Supplied passage:
↓

GATESHEAD.- BALTIC Centre for Contemporary Art, Gateshead is presenting the first UK survey exhibition and a major new commission by Monica Bonvicini, one of the most vital artists to have emerged during the mid-1990s.

Monica Bonvicini (b. Italy, 1965) creates powerful work that investigates and challenges the relationships between architecture, control, gender, space, and power. She is best known for works including her video installation Wallfuckin’ 1995/6, architectural installations like Plastered 1998, sculptures such as Never Again 2005 and public works including the mirrored glass Don’t Miss a Sec’. 2004. Some permanently sited public works include She Lies 2010, floating on the water in the Oslo Opera House harbour, and the 2012 light installation RUN in the Queen Elizabeth Olympic Park in London.

Bonvicini’s eclectic practice includes sculpture, installation, video, photography and text. Her work ranges from the intimate to the architectural in scale, questioning some of the often hidden forces that shape identity. Dry humoured and imbued with historical, political and social references, the artist’s work never refrains from establishing a vital connection with the sites where it is exhibited, the materials that comprise it, and the role of the spectator. A main theme of the artist’s work looks at the stereotypes of, and the dialogue between, architecture and the construction of sexual identity.

This important monographic exhibition, presented across BALTIC’s Level 3 and Level 4 galleries, will include works from throughout the artist’s career alongside those that have been specially commissioned. The exhibition architecture itself - an environment that is always fabricated - will also receive the artists’ treatment. A major new commission for the presentation is a 700 square metre architectural space designed by the artist for BALTIC’s Level 3 gallery to display works from 2000-2016, never-before shown in such a tight combination. The environment and the some 20 sculptures it contains—including Black You 2010, Leather Tools 2003-09, Harness 2006 and Powder Belts 2015 form an anthropology of sexualised imagery that builds upon the 1990s theories of gender identity to which the artist’s work is closely aligned. The construction also elaborates upon Bonvicini’s enquiry into the act of building, connected to ideas of domesticity, dwelling and notions of decor.

↑

Excerpted data:
↓

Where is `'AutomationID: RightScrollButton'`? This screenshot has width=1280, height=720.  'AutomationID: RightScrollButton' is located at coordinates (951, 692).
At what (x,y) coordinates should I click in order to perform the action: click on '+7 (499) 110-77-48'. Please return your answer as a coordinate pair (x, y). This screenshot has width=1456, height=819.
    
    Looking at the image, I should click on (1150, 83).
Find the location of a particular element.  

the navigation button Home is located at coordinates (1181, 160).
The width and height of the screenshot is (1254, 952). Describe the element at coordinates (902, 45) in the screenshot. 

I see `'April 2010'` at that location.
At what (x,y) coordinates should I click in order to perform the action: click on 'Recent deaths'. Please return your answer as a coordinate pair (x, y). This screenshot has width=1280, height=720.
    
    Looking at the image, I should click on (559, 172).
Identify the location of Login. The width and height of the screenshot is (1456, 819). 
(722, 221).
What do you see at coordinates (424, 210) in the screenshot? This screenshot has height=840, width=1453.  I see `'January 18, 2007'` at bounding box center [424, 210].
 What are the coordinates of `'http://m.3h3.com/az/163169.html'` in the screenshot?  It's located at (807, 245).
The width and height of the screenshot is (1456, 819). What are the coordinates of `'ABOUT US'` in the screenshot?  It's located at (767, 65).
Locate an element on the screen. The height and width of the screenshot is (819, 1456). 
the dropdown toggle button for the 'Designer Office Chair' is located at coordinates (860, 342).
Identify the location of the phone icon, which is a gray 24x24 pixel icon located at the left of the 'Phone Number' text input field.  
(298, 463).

↑

Objectives:
1: In the Bonvicini exhibition text, how large is the architectural space the artist designed for BALTIC's Level 3 gallery?
2: Copy the Bonvicini exhibition text word for word, starting at "GATESHEAD.- BALTIC Centre" and ending at "during the mid-1990s.".

Written responses:
1: 700 square metres

2:
GATESHEAD.- BALTIC Centre for Contemporary Art, Gateshead is presenting the first UK survey exhibition and a major new commission by Monica Bonvicini, one of the most vital artists to have emerged during the mid-1990s.